I referenced Brock of OHL Prospects in my first post on the Cameron signing. I decided to contact Otten recently for a more in depth perspective on the newest Calgary Flame. Brock was kind enough to oblige.
1.) You have written favorably about Cameron on OHL Prospects. How often have you seen him play the last few years?
I’m pretty familiar with Cameron. Over the past three years, I’d harbour to say I’ve seen him live at least a dozen times, and televised numerous more.
It’s not just his size. 5’10 isn’t really THAT undersized any more. There are numerous players finding success in the NHL at 5’10 and 5’11. It’s the type of game he excels at combined with his size. You don’t see too many 5’10 goal scoring forwards in the NHL who score most of their goals right around the crease area. Generally the job of crease crasher is reserved for those 6’3, 200lbs forwards. As Pierre McGuire would put it, "big body presence." Cameron isn’t an elite puck handler and while he’s a hard worker, he’s not necessarily the type of player who’s going to go out there and create his own offensive opportunities. He’s an opportunist…and a good one at that. But at 5’10, are the opportunities harder to come by?

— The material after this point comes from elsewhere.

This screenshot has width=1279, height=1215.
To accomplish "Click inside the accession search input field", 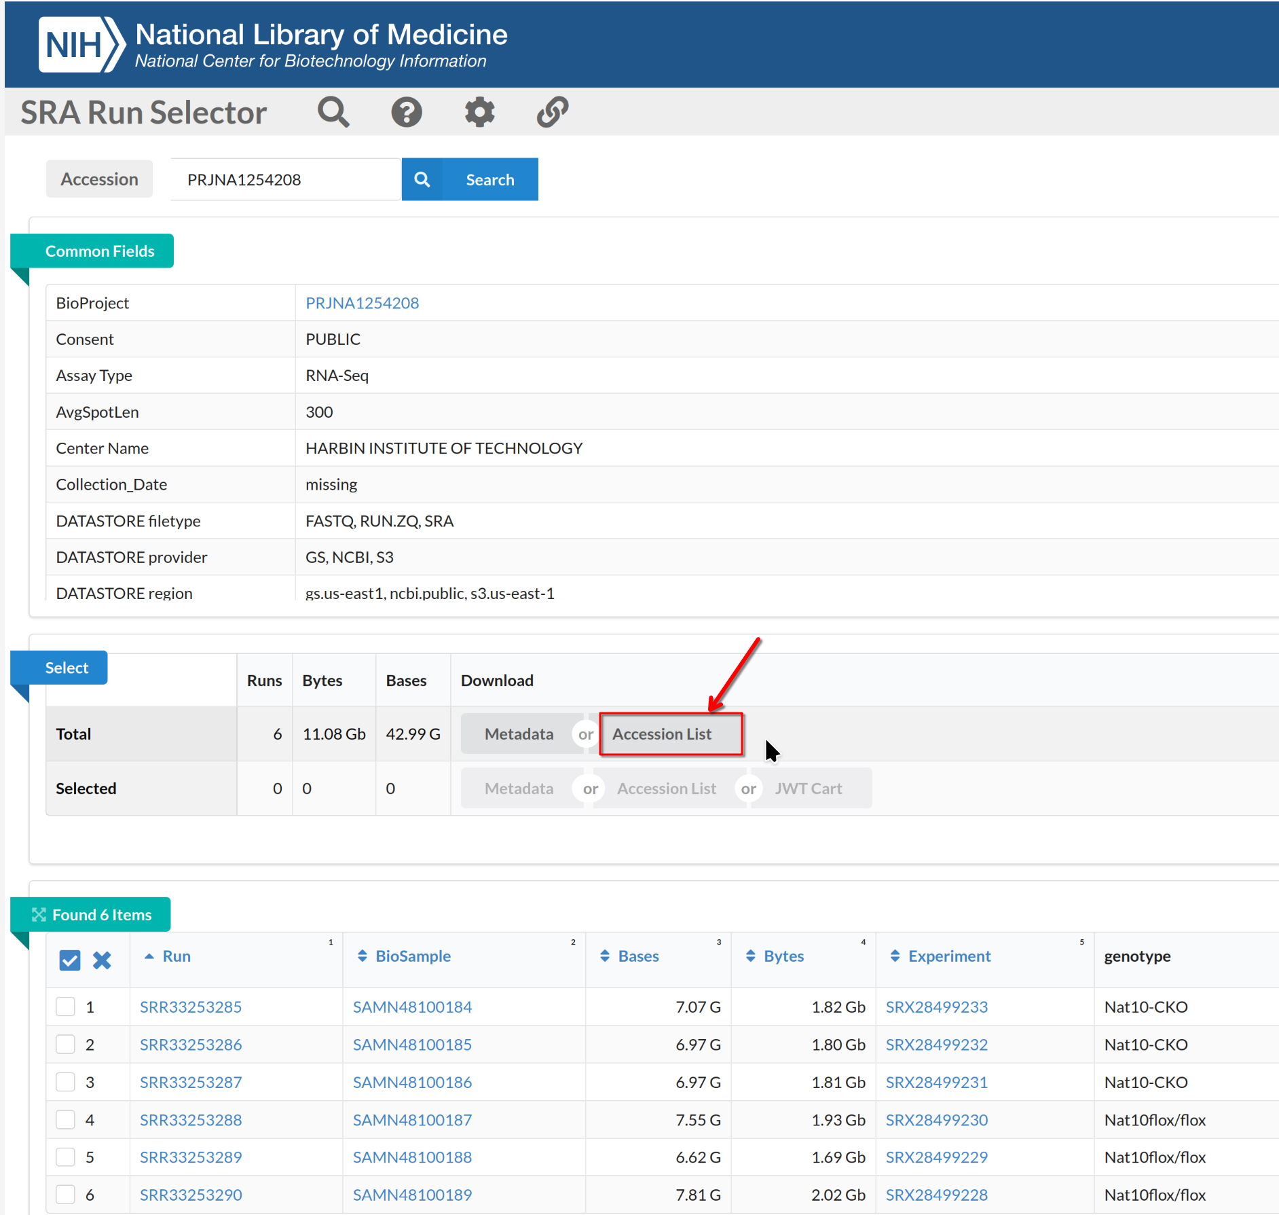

On top of that, I think there were also a lot of concerns over his play in previous OHL playoffs. He’s always been a tremendous goal scorer but in previous years he was often invisible in the playoffs for Belleville. Obviously you can make the parallels about open space around the net becoming harder to come by in the playoffs and Cameron’s size. But he’s been very good for Barrie in this year’s playoffs and in a way has silenced some critics.
The former. Otherwise he would have been picked up last year and not this year. He’s got his work cut out for him. Like I said, it’s tough for players under six feet to play the role he does at the professional level. He’s going to need to get stronger and more agile to help him survive. Adding more sandpaper to his game would really help too. He’s a bit of an agitator and he’s not afraid to get his nose dirty, but adding a more physical element to his game could really help him find his niche.

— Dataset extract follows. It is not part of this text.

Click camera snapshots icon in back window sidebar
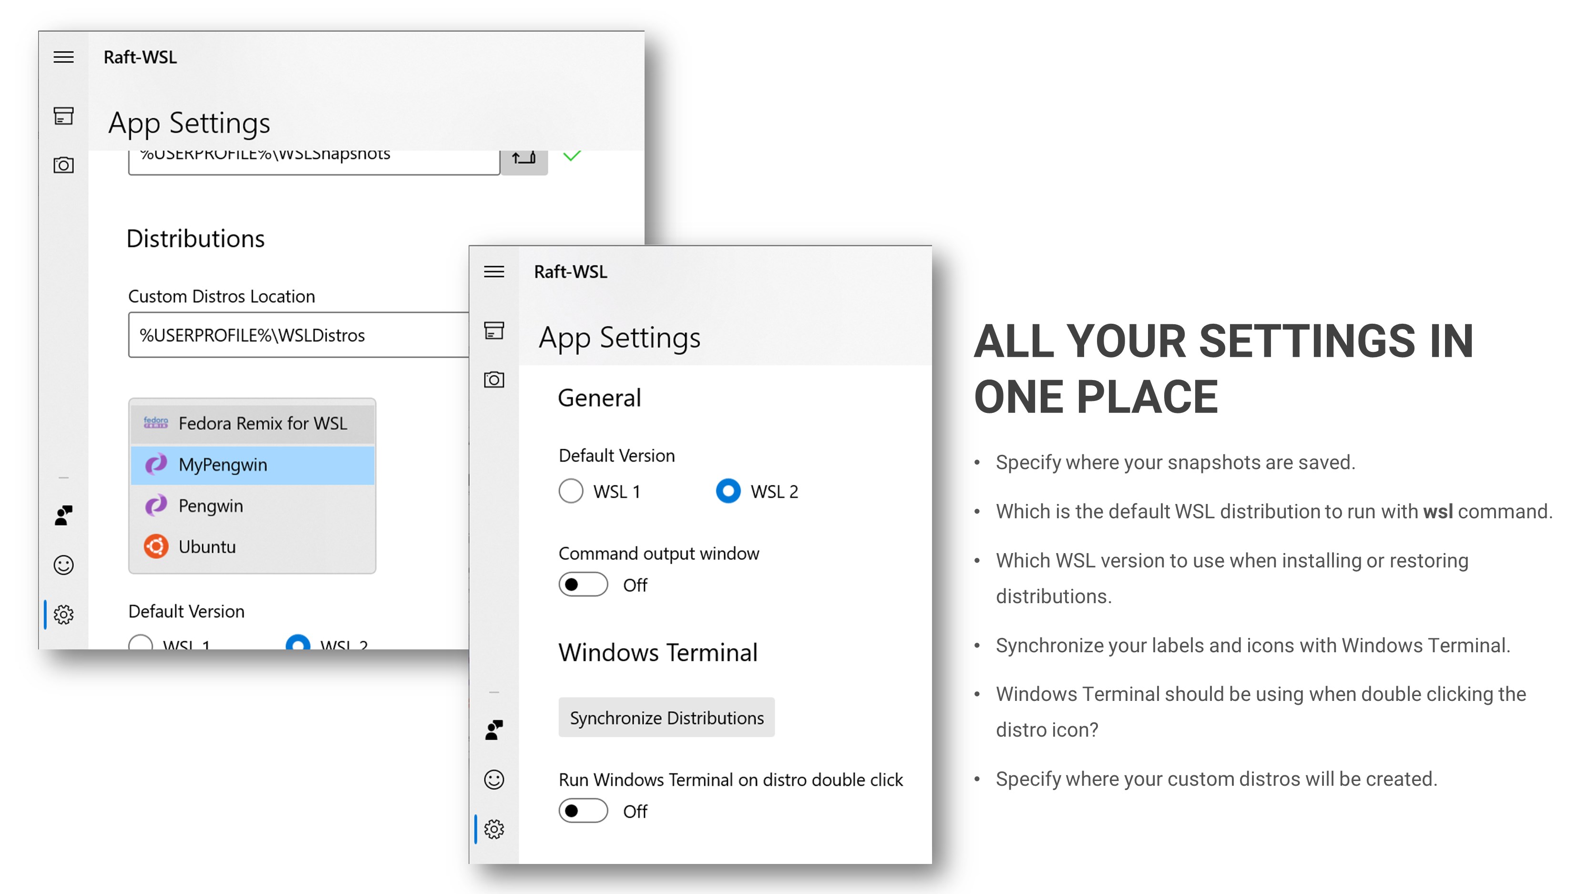 (x=64, y=165)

I remember Dawes from his time with the Canadian World Junior team and I personally don’t see the comparison, outside of the two being undersized goal scorers who aren’t afraid to hang out near the crease. But Cameron is a pretty complete player. He’s excellent along the boards and on the forecheck. He may not be tall, but he has excellent lower body strength which allows him to cycle the effectively. He’s also already a committed defensive player, although I wouldn’t call him elite in the area. I also remember Dawes having more skill with the puck than Cameron, and being more creative.
But then again, I’m not really a huge fan of comparisons in most cases. In some ways, I think the lack of comparison for a guy like Cameron speaks volumes as to the difficulty those who play his style, at his size, have at the NHL level. If I’m reaching, I would say a guy like Mark Parrish (at least offensively) in his NHL prime. Not the biggest, but a quality NHL shot, a more straight up and down player. But Parrish was also a very one dimensional player so in a lot of ways, that comparison falls short too.
Absolutely. I think he has NHL downside too…if that makes sense. What I mean is that if Cameron can get strong enough to win battles down low, he has the skill and intelligence to score goals in the NHL. He could easily develop into a top six NHL winger, a complimentary scorer on a line where he’s expected to do the dirty work. But he could also develop down a different path. He’s got good speed and he’s a solid all around player. There’s the chance that if his goal scoring ability doesn’t translate, he could still be a valuable depth player/energy guy who can chip in offensively.
It was definitely a good signing by Calgary. I know he generated interest last offseason and was at the Phoenix Coyotes training camp, but wasn’t offered a contract. Obviously there were other teams looking at him. My guess is that in their viewings of T.J. Brodie, the Flames scouting staff saw enough potential in Cameron to give him that contract, or knew that if they had waited until giving him a tryout in September, that he’d already be snatched up by another club.
However, don’t expect this signing to pay off immediately. I could see him having trouble to start and he may even need some time at the ECHL level as he adjusts to the speed and strength of the professional game. Three years from now, when that contract runs out, things could definitely look better.
Thanks again go to Brock for providing such great answers.